I know it is big stuff but did anyone see the parallel clamp in the 7th photo, the end view of the low pressure rotor. That clamp has to be a two man job to use 
Fantastic pics

Phil


----------



## gus (Aug 28, 2014)

I love these overhead flat belt pulley system. By late 1960, the very last machine with this overhead pulley drive was scrapped.

Keppel Shipyard had a WW ll  100 hp Hitachi Air Compressor with 18'' wiide flat belt drive 100 feet away from electric motor. Motor starter was a ''liquid resistor'' type. I was told ''liquid resistor'' is just plain old brine. I can't what will happen if the belt breaks and some poor guy get hit.


----------



## JAndrew (Aug 28, 2014)

All,

I like that last picture best. On the end of that engine you can clearly see the Stephenson's Link for changing direction (kinda shaped like a banana).  Very cool!

-J.Andrew


----------



## ChooChooMike (Aug 29, 2014)

WOW !!

These pictures are absolutely incredible !!

They all show amazing work going on to build marine steam engines. I wonder if all these photos are from the same factory ? Kind of doubt it now that I think  about it.
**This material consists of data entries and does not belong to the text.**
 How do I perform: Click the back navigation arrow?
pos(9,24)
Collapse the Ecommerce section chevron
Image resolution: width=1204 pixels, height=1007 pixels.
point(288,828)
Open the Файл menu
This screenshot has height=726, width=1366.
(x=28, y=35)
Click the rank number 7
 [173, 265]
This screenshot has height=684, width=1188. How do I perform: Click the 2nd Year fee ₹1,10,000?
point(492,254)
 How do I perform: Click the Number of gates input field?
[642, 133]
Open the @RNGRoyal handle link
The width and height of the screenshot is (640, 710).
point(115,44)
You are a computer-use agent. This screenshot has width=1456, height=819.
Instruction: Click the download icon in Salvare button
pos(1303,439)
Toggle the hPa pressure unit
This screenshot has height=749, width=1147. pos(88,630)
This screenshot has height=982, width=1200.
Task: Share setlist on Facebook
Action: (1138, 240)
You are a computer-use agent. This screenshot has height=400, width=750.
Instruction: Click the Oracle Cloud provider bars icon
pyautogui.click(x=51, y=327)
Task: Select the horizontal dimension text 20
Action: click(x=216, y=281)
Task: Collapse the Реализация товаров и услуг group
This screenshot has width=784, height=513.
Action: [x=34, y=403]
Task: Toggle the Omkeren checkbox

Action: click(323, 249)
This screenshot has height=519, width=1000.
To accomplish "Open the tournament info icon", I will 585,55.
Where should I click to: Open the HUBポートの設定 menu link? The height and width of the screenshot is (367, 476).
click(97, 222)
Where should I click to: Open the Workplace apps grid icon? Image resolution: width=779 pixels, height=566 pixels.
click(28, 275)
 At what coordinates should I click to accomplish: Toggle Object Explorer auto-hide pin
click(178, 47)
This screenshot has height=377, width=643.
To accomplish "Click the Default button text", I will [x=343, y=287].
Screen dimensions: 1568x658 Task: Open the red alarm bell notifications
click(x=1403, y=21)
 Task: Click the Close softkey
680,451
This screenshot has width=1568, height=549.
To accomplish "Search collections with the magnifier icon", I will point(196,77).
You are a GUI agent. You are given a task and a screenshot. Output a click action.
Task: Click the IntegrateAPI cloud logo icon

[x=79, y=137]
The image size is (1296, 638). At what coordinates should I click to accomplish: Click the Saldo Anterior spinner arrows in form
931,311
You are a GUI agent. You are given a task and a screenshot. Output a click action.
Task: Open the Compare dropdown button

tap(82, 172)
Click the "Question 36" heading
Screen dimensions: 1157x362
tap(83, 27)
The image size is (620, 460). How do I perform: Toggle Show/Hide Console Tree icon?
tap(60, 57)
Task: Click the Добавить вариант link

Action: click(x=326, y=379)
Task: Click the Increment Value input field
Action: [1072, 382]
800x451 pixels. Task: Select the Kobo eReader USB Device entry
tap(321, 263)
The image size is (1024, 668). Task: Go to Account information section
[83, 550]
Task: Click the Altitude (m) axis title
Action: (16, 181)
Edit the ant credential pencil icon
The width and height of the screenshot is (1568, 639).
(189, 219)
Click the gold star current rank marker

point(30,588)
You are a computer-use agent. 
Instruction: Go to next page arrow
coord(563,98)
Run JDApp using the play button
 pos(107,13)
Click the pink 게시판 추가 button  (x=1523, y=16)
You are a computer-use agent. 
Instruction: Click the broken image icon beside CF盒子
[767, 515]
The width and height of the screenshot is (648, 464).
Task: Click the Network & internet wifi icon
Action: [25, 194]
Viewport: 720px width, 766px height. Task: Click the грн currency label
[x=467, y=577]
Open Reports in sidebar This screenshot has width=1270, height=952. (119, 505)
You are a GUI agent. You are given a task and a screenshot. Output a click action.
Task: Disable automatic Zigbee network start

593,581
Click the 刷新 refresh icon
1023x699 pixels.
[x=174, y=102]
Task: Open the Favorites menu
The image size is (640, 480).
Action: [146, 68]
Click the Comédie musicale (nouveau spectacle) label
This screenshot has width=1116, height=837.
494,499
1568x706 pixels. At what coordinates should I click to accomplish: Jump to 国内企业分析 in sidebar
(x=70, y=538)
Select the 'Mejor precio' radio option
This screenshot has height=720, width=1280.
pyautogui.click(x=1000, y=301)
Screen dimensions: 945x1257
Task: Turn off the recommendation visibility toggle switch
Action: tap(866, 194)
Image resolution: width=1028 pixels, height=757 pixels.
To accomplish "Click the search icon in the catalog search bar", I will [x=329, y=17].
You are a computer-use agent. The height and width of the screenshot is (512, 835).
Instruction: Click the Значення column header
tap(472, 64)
Interesting to see both both late model steam triple-expansion piston engines  and steam turbine engines in being made. That triple screw/turbine layout is amazing. Hard to tell, but there must be some gearing down between the turbine and the prop as turbine turn way too fast to be direct drive.



aonemarine said:


> I love pictures of vintage industry. All I can say is they sure dont build them like that any more. Now I have to go and google what year they started running turbines for marine propulsion use.



Started in mid-1890's with Parsons and de Laval. Can read history here:

http://en.wikipedia.org/wiki/Steam_turbine

Marine specific application here:

http://en.wikipedia.org/wiki/Steam_turbine#Marine_propulsion

The cool thing for me is having seen the triple-expansion steam engine on Liberty ships :

Jeremiah O'Brien - http://www.ssjeremiahobrien.org/

in operation on:

John Brown - http://www.ssjohnwbrown.org/

and I volunteer on the Lane Victory ship here in Los Angeles where I give engine room tours (in dock and while we're underway - yes it's fully operational):

http://lanevictory.org

I've been in the a few other engine rooms - USS Midway carrier museum :

http://www.midway.org/

4-screw steam turbine, 4-engine rooms, 12-boiler rooms

USS Iowa battleship:

http://www.pacificbattleship.com/

also 4-prop, steam turbine with HUGE reduction gears. 4-engine rooms, 8 boiler rooms.

USS Alabama battleship:

http://www.ussalabama.com/

and a few others I can't recall (small destroyer moored in Boston somewhere ?). Totally amazing !!

The photos (#3 & #9) of the reduction gear being hogged are very interesting to me. IF only we could go back in time when these photos were shot <drool drool> 

Mike


----------



## philthorn (Aug 29, 2014)

JAndrew said:


> All,
> 
> I like that last picture best. On the end of that engine you can clearly see the Stephenson's Link for changing direction (kinda shaped like a banana).  Very cool!
> 
> -J.Andrew


Hi J.Andrew,
it's the pedantic in me but Mr Stephenson didn't invent that link motion but put his name to it anyway. His foreman, Mr Howe actually invented it. ;D Thm:


----------